=== 所给条目 ===

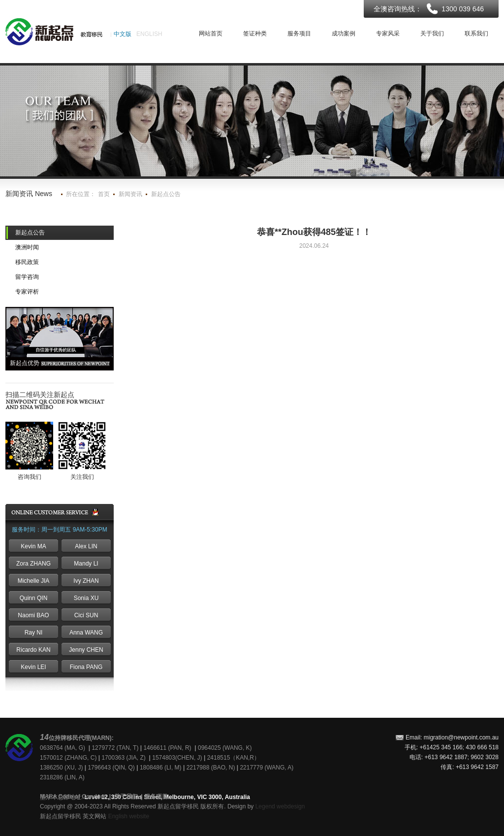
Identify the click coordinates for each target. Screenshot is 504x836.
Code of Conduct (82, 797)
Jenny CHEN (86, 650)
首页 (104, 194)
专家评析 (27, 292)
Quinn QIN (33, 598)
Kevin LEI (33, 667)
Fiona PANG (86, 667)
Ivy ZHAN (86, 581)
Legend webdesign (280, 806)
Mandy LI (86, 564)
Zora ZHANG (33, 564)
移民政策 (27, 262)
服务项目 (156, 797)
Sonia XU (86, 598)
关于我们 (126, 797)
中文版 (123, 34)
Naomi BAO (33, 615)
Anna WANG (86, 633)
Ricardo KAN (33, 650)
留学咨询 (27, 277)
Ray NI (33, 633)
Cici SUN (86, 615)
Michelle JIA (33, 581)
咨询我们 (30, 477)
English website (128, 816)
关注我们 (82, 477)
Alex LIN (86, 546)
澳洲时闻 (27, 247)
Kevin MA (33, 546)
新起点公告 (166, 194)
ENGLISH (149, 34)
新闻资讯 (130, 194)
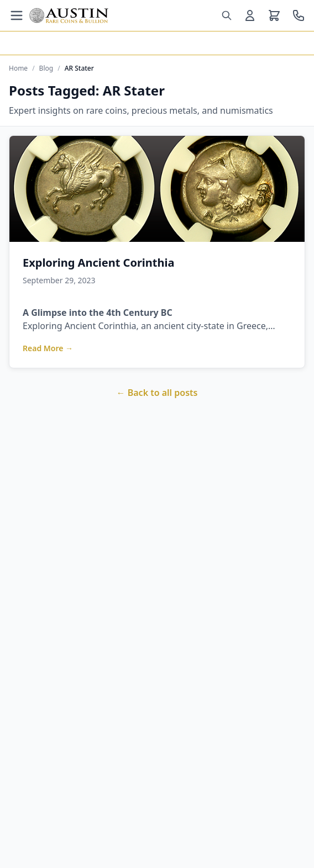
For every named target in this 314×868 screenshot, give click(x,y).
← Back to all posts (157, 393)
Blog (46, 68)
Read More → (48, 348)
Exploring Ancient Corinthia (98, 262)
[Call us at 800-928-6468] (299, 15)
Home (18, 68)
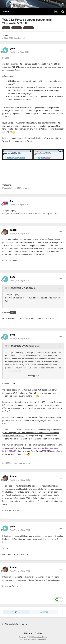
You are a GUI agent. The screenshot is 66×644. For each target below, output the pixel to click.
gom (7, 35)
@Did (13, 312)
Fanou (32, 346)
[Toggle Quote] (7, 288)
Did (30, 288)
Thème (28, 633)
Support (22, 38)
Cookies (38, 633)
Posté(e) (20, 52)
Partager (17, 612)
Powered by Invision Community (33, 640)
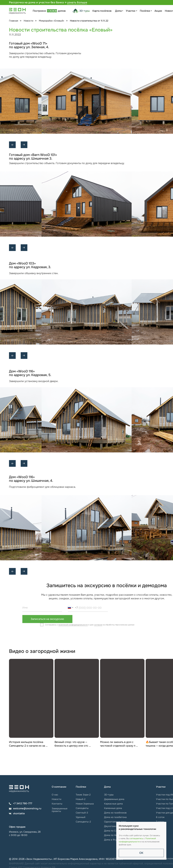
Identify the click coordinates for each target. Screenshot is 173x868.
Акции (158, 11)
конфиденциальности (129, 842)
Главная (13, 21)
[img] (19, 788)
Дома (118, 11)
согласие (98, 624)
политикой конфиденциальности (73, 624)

===
=== 所给条目 ===

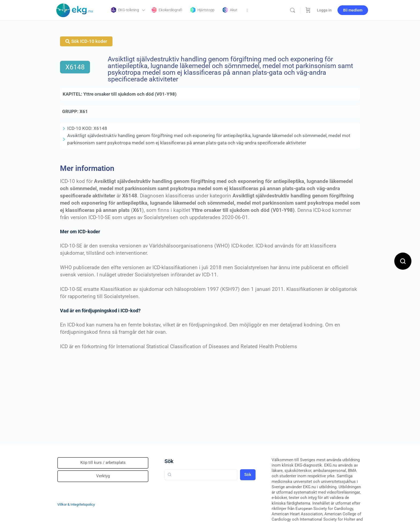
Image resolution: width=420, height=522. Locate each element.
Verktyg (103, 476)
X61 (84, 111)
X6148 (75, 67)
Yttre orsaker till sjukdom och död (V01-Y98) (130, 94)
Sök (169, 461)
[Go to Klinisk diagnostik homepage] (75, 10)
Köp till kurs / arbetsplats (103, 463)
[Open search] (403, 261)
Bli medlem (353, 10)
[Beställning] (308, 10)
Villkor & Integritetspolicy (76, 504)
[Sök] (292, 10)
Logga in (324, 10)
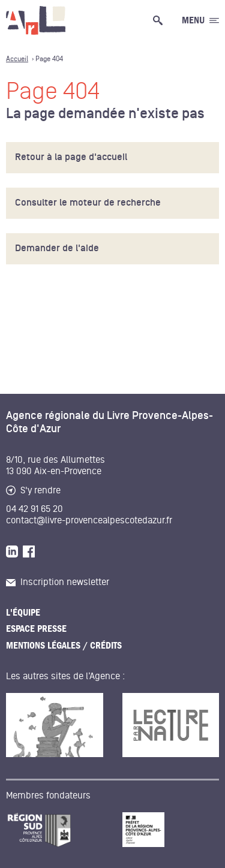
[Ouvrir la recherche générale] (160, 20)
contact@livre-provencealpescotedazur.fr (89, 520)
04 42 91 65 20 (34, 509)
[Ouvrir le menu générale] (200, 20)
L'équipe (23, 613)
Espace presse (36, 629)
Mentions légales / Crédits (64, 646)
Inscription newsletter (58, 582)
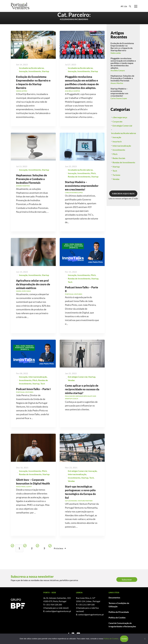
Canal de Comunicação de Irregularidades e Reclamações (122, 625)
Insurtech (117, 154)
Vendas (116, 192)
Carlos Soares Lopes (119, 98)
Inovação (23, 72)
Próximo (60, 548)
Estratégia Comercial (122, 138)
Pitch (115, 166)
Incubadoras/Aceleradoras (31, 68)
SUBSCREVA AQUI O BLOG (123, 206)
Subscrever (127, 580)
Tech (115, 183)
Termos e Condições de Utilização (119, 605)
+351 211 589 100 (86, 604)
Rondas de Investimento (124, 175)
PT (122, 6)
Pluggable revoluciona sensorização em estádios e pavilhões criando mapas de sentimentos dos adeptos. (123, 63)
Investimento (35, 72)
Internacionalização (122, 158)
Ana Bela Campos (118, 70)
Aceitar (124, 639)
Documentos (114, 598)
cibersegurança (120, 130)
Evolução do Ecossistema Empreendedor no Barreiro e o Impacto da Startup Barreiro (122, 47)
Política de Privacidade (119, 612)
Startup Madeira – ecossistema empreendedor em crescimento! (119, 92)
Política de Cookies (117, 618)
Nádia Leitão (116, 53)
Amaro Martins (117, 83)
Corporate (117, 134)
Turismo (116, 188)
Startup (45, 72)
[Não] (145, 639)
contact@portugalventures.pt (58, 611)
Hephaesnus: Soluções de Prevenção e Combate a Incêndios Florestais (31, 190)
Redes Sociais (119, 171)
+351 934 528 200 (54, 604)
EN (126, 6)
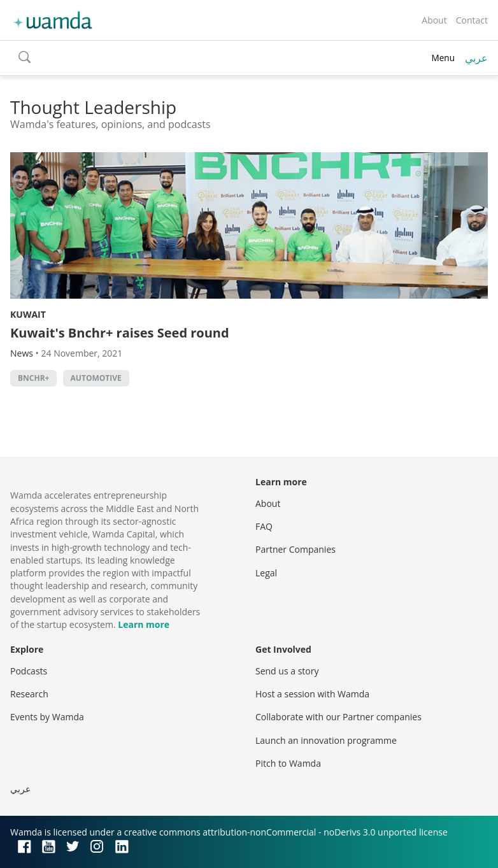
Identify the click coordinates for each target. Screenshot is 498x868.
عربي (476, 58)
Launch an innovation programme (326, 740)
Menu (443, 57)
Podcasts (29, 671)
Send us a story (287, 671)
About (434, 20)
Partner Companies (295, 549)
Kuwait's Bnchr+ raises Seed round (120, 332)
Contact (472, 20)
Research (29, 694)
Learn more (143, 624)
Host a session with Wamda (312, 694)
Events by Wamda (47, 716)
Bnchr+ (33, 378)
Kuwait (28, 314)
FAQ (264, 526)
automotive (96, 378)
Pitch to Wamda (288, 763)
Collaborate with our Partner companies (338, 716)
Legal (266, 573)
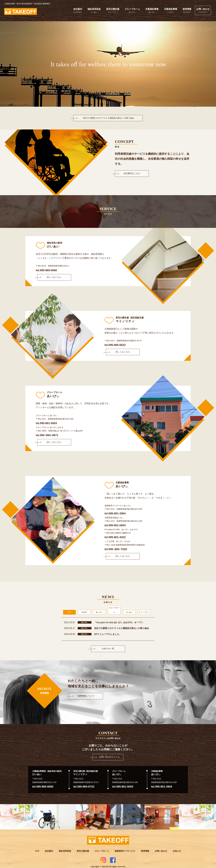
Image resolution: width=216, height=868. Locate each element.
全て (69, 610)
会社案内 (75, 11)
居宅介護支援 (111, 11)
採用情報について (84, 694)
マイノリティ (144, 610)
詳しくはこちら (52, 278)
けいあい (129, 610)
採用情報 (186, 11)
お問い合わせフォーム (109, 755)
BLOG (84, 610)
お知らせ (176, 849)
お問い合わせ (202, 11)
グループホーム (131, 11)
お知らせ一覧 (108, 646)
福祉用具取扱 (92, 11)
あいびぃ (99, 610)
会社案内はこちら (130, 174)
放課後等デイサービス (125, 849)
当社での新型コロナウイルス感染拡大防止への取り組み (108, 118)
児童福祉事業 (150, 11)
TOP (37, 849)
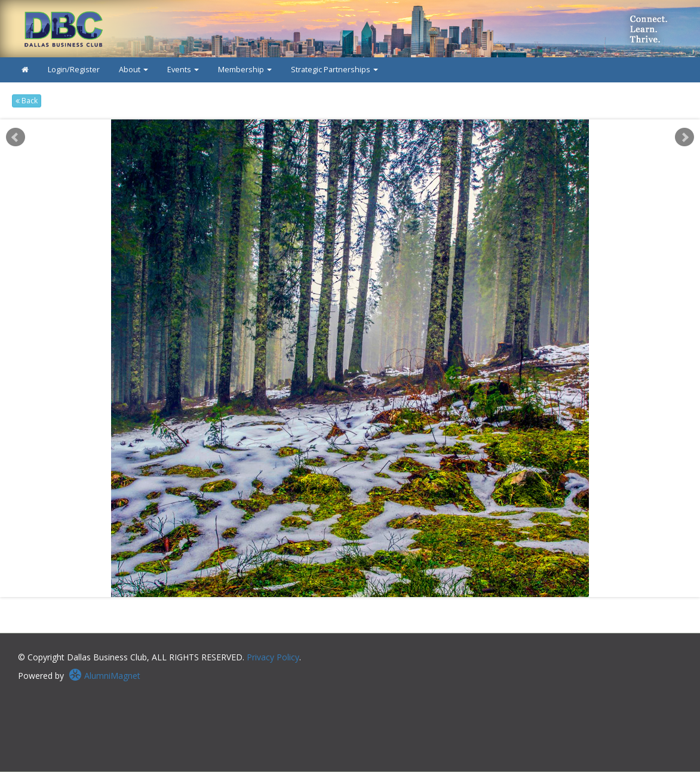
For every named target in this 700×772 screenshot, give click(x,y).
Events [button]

===

__执行指令__: 将上方条目中从含有“Mentions légales / Crédits (64, 646)”的那一行开始、到含有“Rondas de Investimento (124, 175)”的那一行结束的各行逐字重抄，首尾两行均计入，图片行不得抄入。

__完整解答__:
Mentions légales / Crédits (64, 646)
Inscription newsletter (58, 582)
Canal de Comunicação de Irregularidades e Reclamações (122, 625)
Insurtech (117, 154)
Vendas (116, 192)
Carlos Soares Lopes (119, 98)
Inovação (23, 72)
Próximo (60, 548)
Estratégia Comercial (122, 138)
Pitch (115, 166)
Incubadoras/Aceleradoras (31, 68)
SUBSCREVA AQUI O BLOG (123, 206)
Subscrever (127, 580)
Tech (115, 183)
Termos e Condições de Utilização (119, 605)
+351 211 589 100 (86, 604)
Rondas de Investimento (124, 175)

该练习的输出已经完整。